By Leroy W. Demery, Jr.
Certain of our loyal and disloyal opponents love to quote statistics by the trainload (pun intended) – but avoid certain issues like the proverbial “third rail” (pun intended – again).
You are not likely to see anything related to, um, Amerikaanse apartheid (“American apartheid”) on websites such as this one, that one or that one. To paraphrase Oscar Bonavena, the late Argentine boxer, you’d think they were chicken (“Cheep! Cheep! Cheep!”).
By contrast, we denizens of www.publictransit.us do not shy away from such matters. Thus this post.
Yazoo City, Mississippi, is located about 40 miles (65 km) north of Jackson, the state capital. The town opened a municipal streetcar system on January 2, 1909 – thus my interest in locating population statistics for our traffic-density project tables (which will published later this year on this website). I had known that the city closed the system in 1918, evidently in May, because of heavy operating losses. However, I had not checked census population statistics.
The 1910 census population of Yazoo City was just shy of 6,800. However, the 1920 census population was little greater than 5,200. The numerical change, more than 1,500, accounted for a population decrease of nearly 23 percent.
U.S. Census Bureau population statistics are not as accurate as is often assumed. Criticisms include allegations that the Census Bureau routinely undercounts low-income and minority persons. Certain historic census data are also suspect: historians have labeled historic population statistics for a small number of cities and towns as “inflated” or “grossly inflated.” The 1900 population statistic for St. Joseph, Missouri, is a good example.

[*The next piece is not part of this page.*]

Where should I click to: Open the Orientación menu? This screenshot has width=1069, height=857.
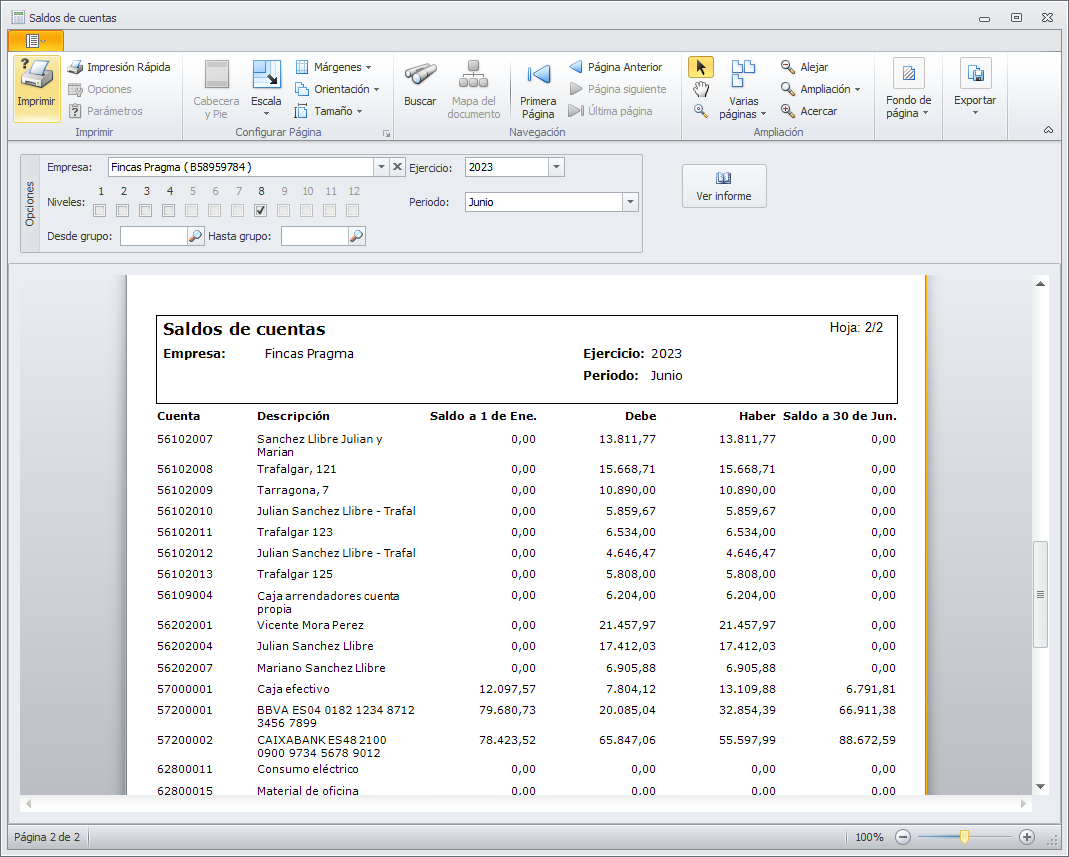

However, the Yazoo City statistics did not stand out as “unrealistic” (exactly the opposite is true of the St. Joseph, MO, statistic described above). I searched for an explanation (e.g. local economic downturn), but found nothing.
Then I checked population statistics for “Negroes.”

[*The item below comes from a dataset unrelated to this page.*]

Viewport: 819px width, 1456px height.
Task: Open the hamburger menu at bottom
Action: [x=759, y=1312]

The African-American population of Yazoo City was nearly 4,200 at 1910 – but little more than 2,700 at 1920. The numerical change, more than 1,400, accounted for a decrease of nearly 35 percent in the town’s black population. In fact, the loss of black population accounted for all but a tiny fraction (about 1.5 percent) of the total population loss during 1910-1920.
Many of the African-Americans who departed Yazoo City were part of the “First Great Migration,” roughly 1910-1930. About 1.6 million blacks moved from South to North in search of economic opportunity, and to escape Jim Crow segregation and post-World War I racial violence. Some Mississippi cities experienced similar declines in black population from 1910 to 1920, notably Meridian and Vicksburg, but others did not (e.g. Biloxi and Gulfport).
The African-American share of the population of Yazoo City, 61 percent at 1910, fell to 52 percent at 1920 (it is about 70 percent today). Undoubtedly, some of the remaining residents were pleased by this change – but we suspect that transit system managers were not. We think that the financial position of the system was difficult from the start, and eventually became hopeless as the town lost more than two percent of its population each year after opening. The city financed construction of its municipal street railway by selling bonds. Because of operating losses, interest payments had to be covered from general tax revenues. The principal had to be paid back from the same source through the 1920s, and perhaps longer.
Given a different set of circumstances that led to an annual population increase of 2 percent per annum, Yazoo City’s streetcars might have survived for into the 1920s, perhaps to the onset of the Great Depression. That, however, is only one of many “what might have been” stories that come to mind when considering the legacy of Amerikaanse apartheid.
Brooks, Frank A. 1983. Travelling by trolley in Mississippi : stories about streetcars. San Antonio, Tex. : Texas Division, Electric Railroaders’ Association. Scanned PDF of this document available at https://misspreservation.com/streetcars/
Cummings, John, and Joseph Adna Hill. Negro population in the United States, 1790-1915: United States Department of Commerce, Bureau of the Census.
Work, Monroe N. (ed). Negro year book, Volume 6 (1921-1922). 1922. Tuskeegee (AL, US). Tuskegee Institute. Department of Records and Research.